9

I was trying with the cyclic references for boost::shared_ptr, and devised following sample:

class A{ // Trivial class
public:
    i32 i;
    A(){}
    A(i32 a):i(a){}
    ~A(){
        cout<<"~A : "<<i<<endl;
    }
};

shared_ptr<A> changeI(shared_ptr<A> s){
    s->i++;
    cout<<s.use_count()<<'\n';

    return s;
}

int main() {

    shared_ptr<A> p1 = make_shared<A>(3);
    shared_ptr<A> p2 = p1;
    shared_ptr<A> p3 = p2;
    shared_ptr<A> p4 = p3;

    p1 = p4; // 1) 1st cyclic ref.
    cout<<p1.use_count()<<'\n';

    p1 = changeI(p4); // 2) 2nd cyclic ref.

    cout<<p1.use_count()<<'\n';

//  putchar('\n');
    cout<<endl;
}

which outputs

4
5
4

~A : 4

Is it that I've misinterpreted the cyclic references mentioned for boost::shared_ptr?
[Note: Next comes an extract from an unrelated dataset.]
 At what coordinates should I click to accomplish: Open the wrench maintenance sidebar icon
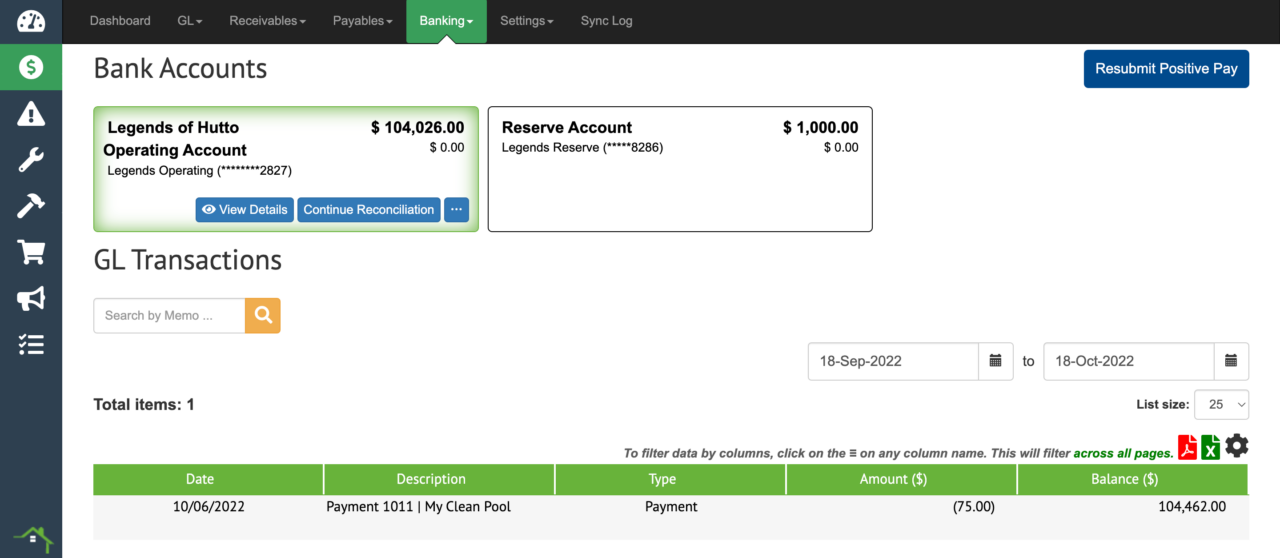[31, 160]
Because, I expected different output thinking of indirect references to p1 after comments 1) and 2). So this code doesn't require boost::weak_ptr! So what are the cyclic references where weak_ptrs would be required?

Thanks in advance.

22

Yes, you have misinterpreted this. In your example, all the pointers are pointing to the same object, not forming any cycles.
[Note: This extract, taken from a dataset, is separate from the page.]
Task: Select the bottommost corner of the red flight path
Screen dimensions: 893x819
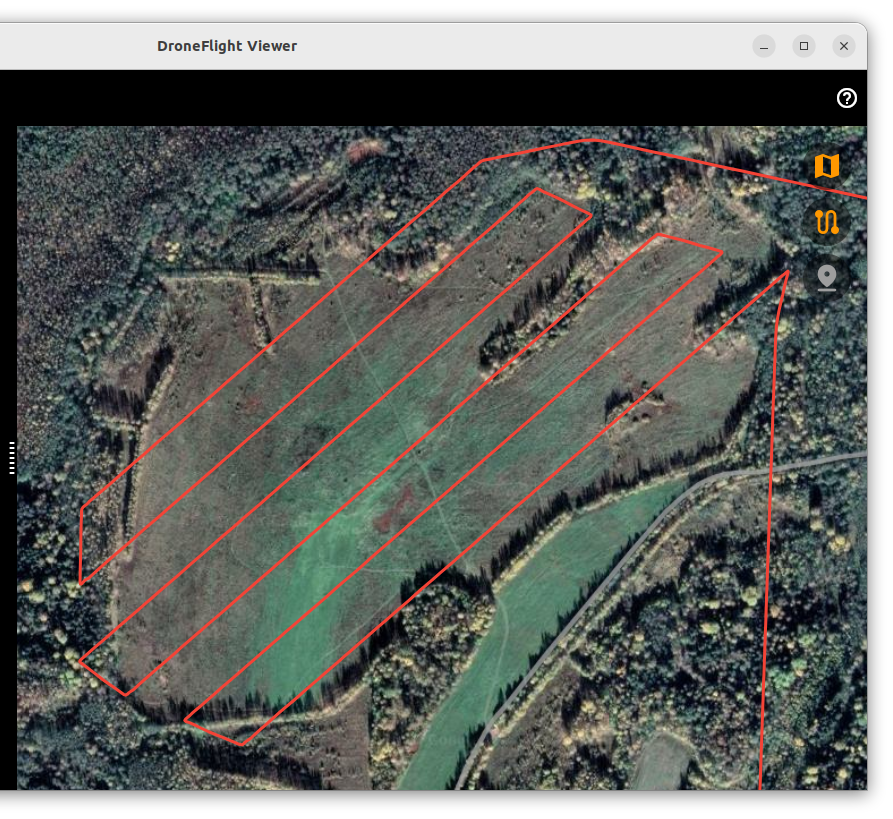Action: point(241,744)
The assignment of p4 to p2 is a no-op, since those pointers were already equal to begin with.

Here's an example with real cyclic references, maybe that will clear things up:

struct A
{
  std::shared_ptr<A> ptr;
};

void main()
{
  std::shared_ptr<A> x=std::make_shared<A>();
  std::shared_ptr<A> y=std::make_shared<A>();

  x->ptr = y; // not quite a cycle yet
  y->ptr = x; // now we got a cycle x keeps y alive and y keeps x alive
}

You can even make this even simpler:

void main()
{
  std::shared_ptr<A> x=std::make_shared<A>();

  x->ptr = x; // never die! x keeps itself alive
}

In both examples, the objects in the shared_ptrs are never destructed, even after you leave main.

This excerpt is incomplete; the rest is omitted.